Write out all of the records precisely. Skip anything that is a picture.
──────── INPUT FOR THIS TASK
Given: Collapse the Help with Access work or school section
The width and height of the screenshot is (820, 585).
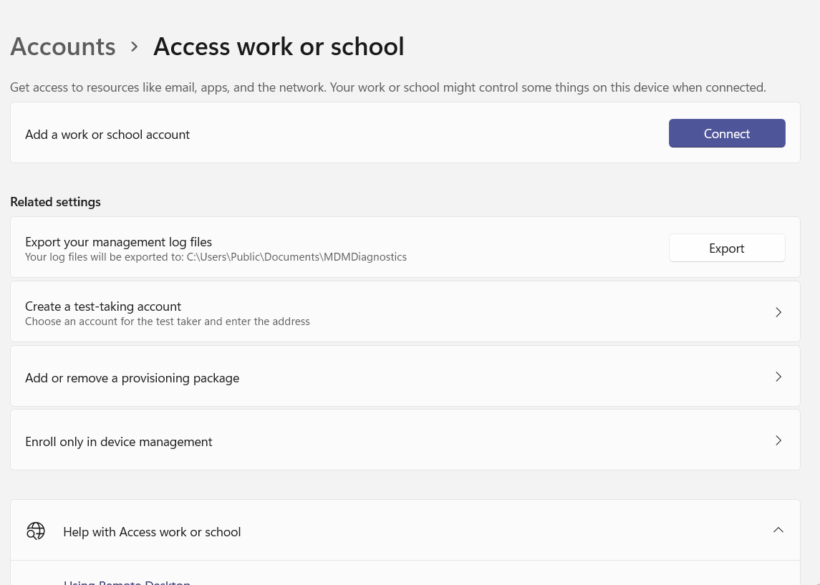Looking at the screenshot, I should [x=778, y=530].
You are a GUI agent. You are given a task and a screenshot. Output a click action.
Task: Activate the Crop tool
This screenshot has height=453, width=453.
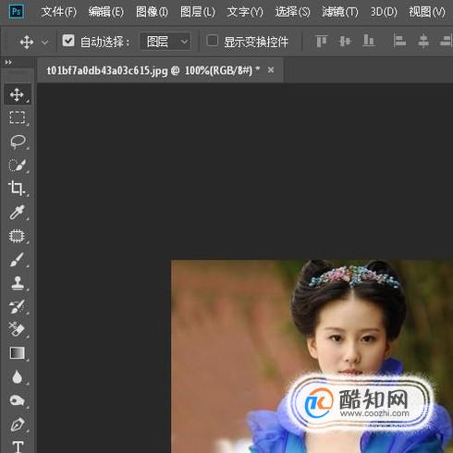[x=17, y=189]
────────────────
# [RESPONSE]
Given: Collapse the Help with Access work or school section
The width and height of the screenshot is (820, 585).
Looking at the screenshot, I should [x=778, y=530].
You are a GUI agent. You are given a task and a screenshot. Output a click action.
Task: Activate the Crop tool
This screenshot has height=453, width=453.
[x=17, y=189]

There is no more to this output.